On the evening of Sunday 10 December, the Chicago-based CBOE launched the trade for the first time and the reactions were clear. two trade-freezes were necessary to calm the constant price hikes.

The day wrapped up with a 26% price increase. The only thing more volatile than bitcoin that day was, you guessed it, Bitcoin Futures.

The Chicago Mercantile Exchange (CME) Group offered a similar instrument, followed by TD Ameritrade, the largest online brokerage futures operator. In January, Nasdaq, the world’s second stock exchange, will launch its own version of Bitcoin Futures.

Beyond this frenetic market activity, the launch of these financial instruments has a deeper meaning for the crypto world as Bitcoin becomes ever more recognized as a de facto value holder by traditional financial institutions.

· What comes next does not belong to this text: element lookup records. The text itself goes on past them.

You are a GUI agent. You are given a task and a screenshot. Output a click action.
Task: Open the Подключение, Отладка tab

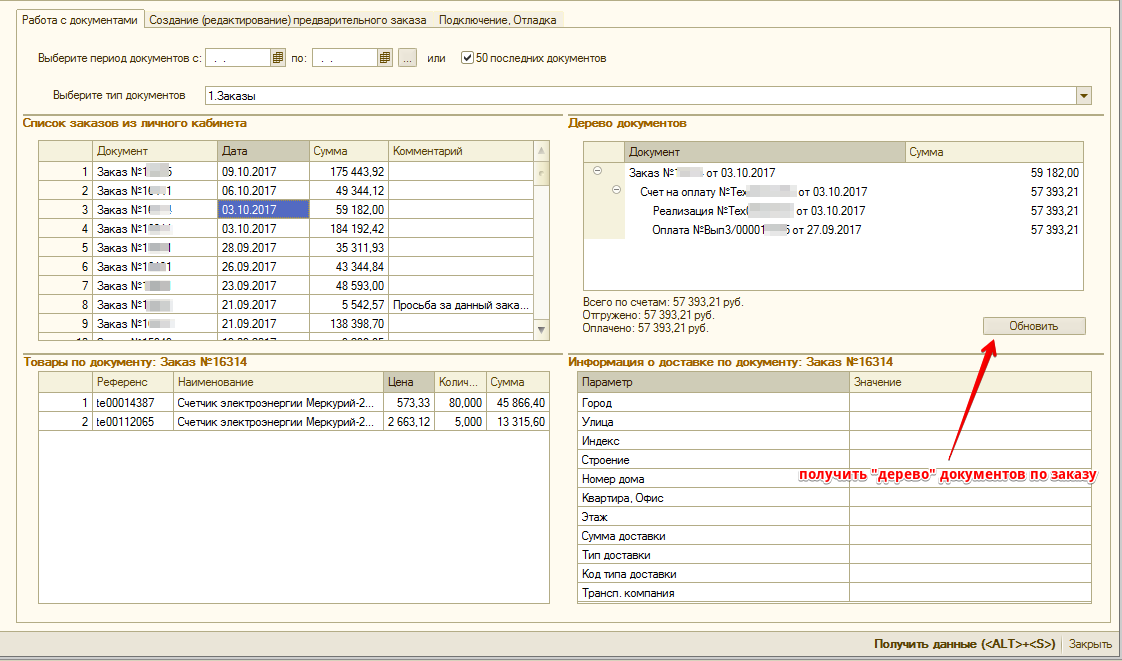click(x=499, y=20)
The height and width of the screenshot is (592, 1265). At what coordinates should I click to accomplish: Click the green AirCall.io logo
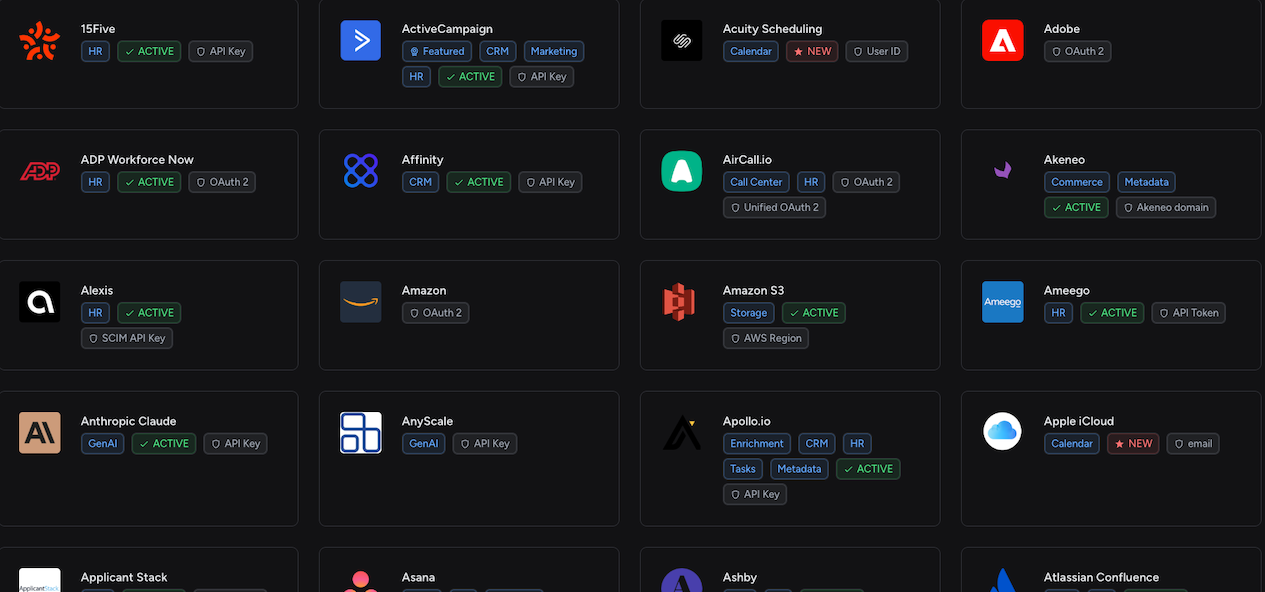[682, 172]
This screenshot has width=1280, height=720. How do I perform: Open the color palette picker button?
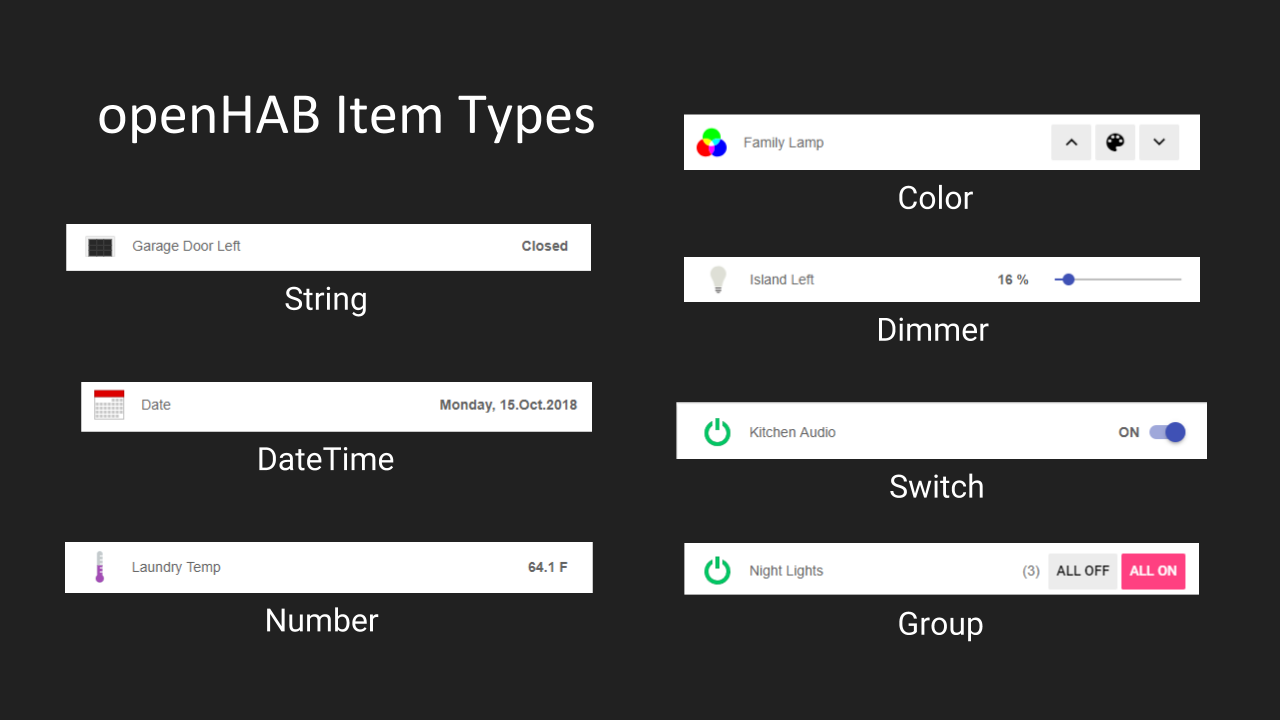point(1115,143)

As always, it is uncertain how much the Futures hype affected the retail price of Bitcoin but it is likely that a lot was pumped into the coin to play on the expectation of capital inflows from big Wall Street investors.

If that was the case, then a lot of people will be disappointed. It seems major stock exchange investors are much more cautious than the average John Doe.

Yes, the price rise on Monday was impressive and Bitcoin Futures were trading thousands of dollars above the coin’s retail price. However, at a trade volume of USD41 million, it represented a speck in the horizon of Bitcoin’s over USD2 billion daily retail trade.

It is likely that last week’s investors were at the fringes of the market and were more willing to take a bigger risk in being the first to try out the new mechanism. Traditional investors are holding off to find out the result of the first futures contracts, which will expire on January 17. Then, if things go well, they will start allocating cash for the investment.

That is where the crypto-community fears stock exchange markets can start to take control of the cryptocurrency world by putting up major positions in a market dominated by small investors. The futures options will be capped, but within the crypto world, a contract maximum of BTC5,000 investment, as set by the CME, represents over USD80 million in investment. This sort of major investment position could severely affect an already extremely volatile market.

For now, the futures market will not affect the average Bitcoin investor, but as financial institutions circle to take their share of the market, things might change.

If Bitcoin wants to retain its raison d’íªtre as the poster boy of the decentralization of money and the empowerment of the individual, Wall Street will be only the first of many battles, and one you don’t want to miss out on.